The IMF waited and waited for the economy to recover. Then it waited some more. With no sign of it recovering and the economic situation apparently only disimproving by the day, the IMF had a change of heart. Perhaps the spur was a visit by Joseph Stiglitz in 1998 who suggested that high interest rates were achieving little other than to destroy the economy and that the IMF was guilty of applying an ‘Anglo Saxon’ mindset to an Asian problem. The IMF listened. It allowed South Korea to return to low interest rates and the effect was immediate. In 1999, the economy bounced back with growth of just under 11%. Korea had officially left what most Koreans still refer to as “the IMF crisis.”
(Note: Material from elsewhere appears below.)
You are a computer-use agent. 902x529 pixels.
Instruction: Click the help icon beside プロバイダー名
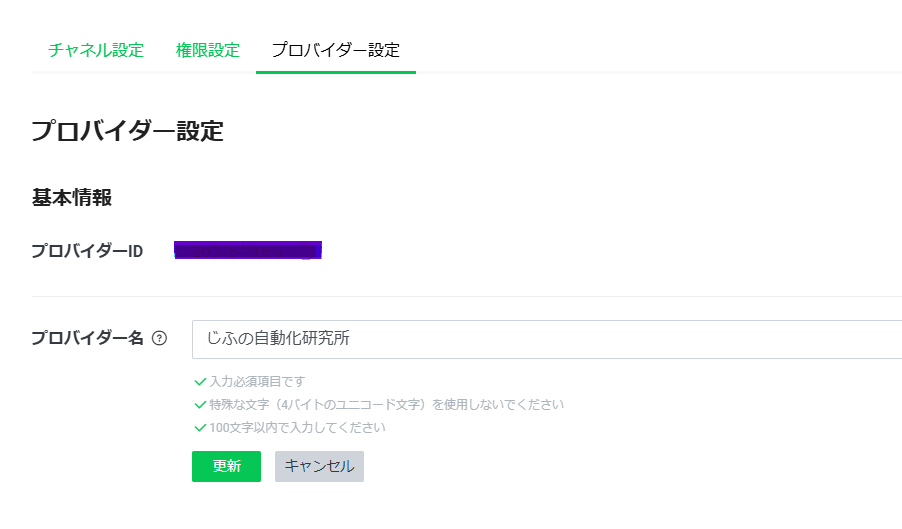click(x=159, y=339)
Scarred by the experience, South Korea set about building its economy with renewed vigour. The government joined forces with its Chaebol to address where it could generate the most growth. The first target was information technology. In 1998, South Korean exports in the information technology sector were less than $20 billion. A decade later, in 2008, they had reached $100 billion. And by 2019, this figure had jumped to $153 billion, making the country the third-biggest technology exporter in the world after China and Germany. This was driven by well-known names in the world of technology such as Samsung. Its revenues were $16.6 billion in 1998. In 2019, they were in excess of $200 billion.
The technology revolution wasn’t just felt in microchips, although that did underpin much of the success. There is hardly a corner of the South Korean economy that has not been touched by its advances in technology - automobiles, home appliances, and electronic goods all received a boost from the government’s unerring focus on making the country a technological superpower. Take automobiles as an example. In 1998, Korean cars were considered the budget option. In 2021, the Hyundae Lantra was awarded the North American Car of the Year Award by a media jury.
South Korea’s economy underwent a complete metamorphosis in the space of a century. Perhaps only China or Singapore can compare with the kind of transformation this represents. A warning bell needs to be sounded that unemployment reached a two- decade-high during a certain ongoing pandemic. However, it’s still relatively low at 5.4%. The country’s debt to GDP ratio is also below the OECD average, hovering at around 43%, and according to the World Bank figures, the economy had grown every year this century up to 2020. It appears like the South Korean economic miracle still has plenty of time to run.